As Marine General James Mattis, Donald Trump’s first secretary of defense, wrote recently, “Donald Trump is the first president in my lifetime who does not try to unite the American people—does not even pretend to try. Instead, he tries to divide us.”

But we don’t have to follow.

Our politics might be dysfunctional right now, and the threat of politically-inspired violence is growing every day. We are swaying on the very lip of the abyss, and once we topple into the void there will be no climbing back.

So, we – each of us, all of us – need to think about where we are and where we are going. We need to rethink our shorthand description of America as a collection of Red and Blue states and any notion we might hold that the third of the country that disagrees with us politically is somehow our enemy.  No state is red, no state is blue. That’s not how we really live, and we all know it. No matter where you stand on important issues, no matter which party you support, you share your community with people who disagree with you. They are not your enemy. They are your neighbors, your co-workers, members of your church, and more. Even today, the things that connect us are stronger than the forces trying to separate us.

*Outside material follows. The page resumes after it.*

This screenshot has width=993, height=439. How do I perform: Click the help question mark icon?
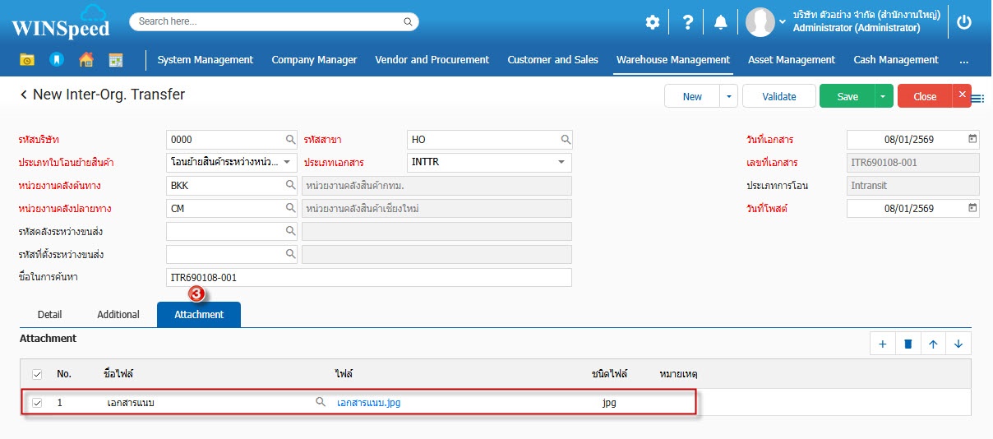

We need to reject the politics of fear, and we need to focus on the things we can do as a people to ensure that all Americans can share equally in the promise of American life. The idea that millions and millions of our neighbors somehow want to see our nation destroyed is absurd and is incredibly damaging to our national well-being.

Tomorrow I will be working at a polling place to help ensure that every American’s voice can be counted. As a precinct official I can assure you that the foundations of our democracy are protected. Careful procedures and processes are in place and will be followed to ensure that the election is conducted fairly and openly. We do not expect widespread interference with voting, although we have plans to respond if necessary.

While I have no role in the vote counting that will occur once the polls are closed, I am certain that election officials are prepared to conduct the count honestly and openly. Keep in mind that actual vote counts are never completed on election night, and, in fact, no state is required to do so. The true deadline for states to complete and certify their voting results is December 14, 2020. (US Code: 3 U.S.C. §6). For details see the Congressional Research Service paper “The Electoral College: A 2020 Presidential Election Timeline” at https://crsreports.congress.gov Archivist.

We are in a dark place, and it is up to us to find our way back into the light.

In his first inaugural address, delivered in the terrifying days between secession and civil war, Abraham Lincoln pleaded with his countrymen, north and south, “We are not enemies, but friends. We must not be enemies. Though passion may have strained, it must not break our bonds of affection. The mystic chords of memory will swell when again touched, as surely they will be, by the better angels of our nature.”

We are not on the brink of civil war. The issues that divide us today pale in comparison to those that broke the nation in 1860. But Lincoln’s words can still guide us. Let us hope that they do.